An in-depth look at Google’s first Tensor Processing Unit (TPU) (Developed in 2015-2016)

Bacon1 · May 14, 2017

https://cloud.google.com/blog/big-d...k-at-googles-first-tensor-processing-unit-tpu

The road to TPUs
Although Google considered building an Application-Specific Integrated Circuit (ASIC) for neural networks as early as 2006, the situation became urgent in 2013. That’s when we realized that the fast-growing computational demands of neural networks could require us to double the number of data centers we operate.

Usually, ASIC development takes several years. In the case of the TPU, however, we designed, verified, built and deployed the processor to our data centers in just 15 months. Norm Jouppi, the tech lead for the TPU project (also one of the principal architects of the MIPS processor) described the sprint this way:

“We did a very fast chip design. It was really quite remarkable. We started shipping the first silicon with no bug fixes or mask changes. Considering we were hiring the team as we were building the chip, then hiring RTL (circuitry design) people and rushing to hire design verification people, it was hectic.”
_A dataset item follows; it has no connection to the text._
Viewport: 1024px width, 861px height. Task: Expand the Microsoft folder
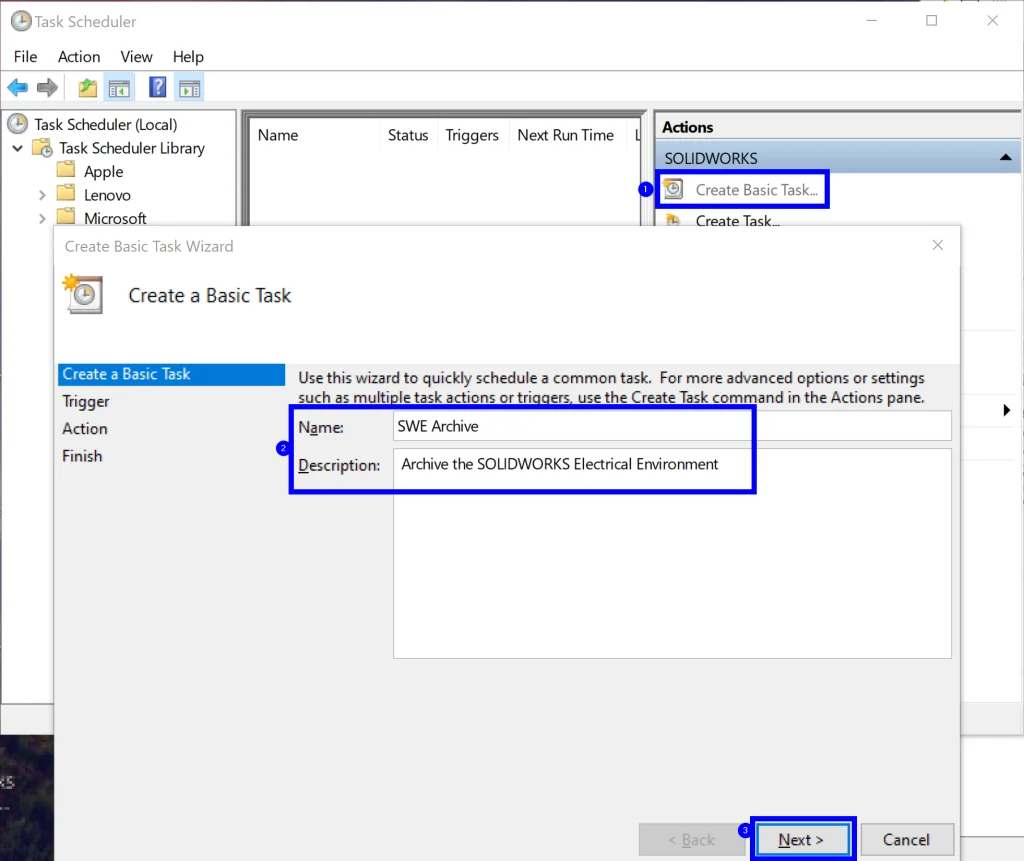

(from First in-depth look at Google's TPU architecture, The Next Platform)

The TPU ASIC is built on a 28nm process, runs at 700MHz and consumes 40W when running. Because we needed to deploy the TPU to Google's existing servers as fast as possible, we chose to package the processor as an external accelerator card that fits into an SATA hard disk slot for drop-in installation. The TPU is connected to its host via a PCIe Gen3 x16 bus that provides 12.5GB/s of effective bandwidth.

Pretty in depth article, but with all the buzz around GV100 figured you might want to see what's already out there for those specific tasks.

itsmydamnation · May 14, 2017

Thax for that, interesting that they are only using int8. Do we know if GV100 can do packed 4x int8? We know vega can, it would be interesting to know if int8 is really good enough for most inputs/weights.

itsmydamnation · May 14, 2017

i'll just add the post i made in the comment section of that link:

question was :

Since you have access to Nvidia Tesla V100 cards, could you give us a comparison in efficiency of utilizing solely the Tensor Cores on a GV100 vs your 28nm and 14nm TPUs?

I would really like to know how your TPUs stack up against Nvidia's latest and greatest.

my answer

i'll give your question a go,

Given in GV100 there are 672 tensor cores that are 4x4 you end up with 21504 ALU's . we dont know GV100 clock speed but if we assume around GP100 (~1400mhz) you end up with 60 Teraops per second. But its also working with FP16 inputs so your going to get more resolution in the outputs or more range ( how much FP16/32 matters over int8 i have no idea).

I dont think the idea of GV100 is to go head to head in matrix multiply but to have good enough dedicated hardware for it so your not wasting clock cycles doing this work with your more flexible FP32/64 and int 32 units.

For example Vega is supposed to be able to do 4xint8 packed math so you would end up with 4096x4x16x4x1400 ( compute unit x vector unit x SIMD width x packed int8 x clock ) = 2936 Teraops a sec (peak)!!! but that used all 4096 Compute units, GV100 still has 5376 "CUDA cores" to do whatever outside of the tensor cores to do "stuff".

William Gaatjes · May 14, 2017

Interesting article. Thank you.

Headfoot · May 15, 2017

Very interesting tidbit from the abstract of the paper:

Despite low utilization for some applications, the TPU is on average about 15X - 30X faster than its contemporary GPU or CPU, with TOPS/Watt about 30X - 80X higher. Moreover, using the GPU’s GDDR5 memory in the TPU would triple achieved TOPS and raise TOPS/Watt to nearly 70X the GPU and 200X the CPU.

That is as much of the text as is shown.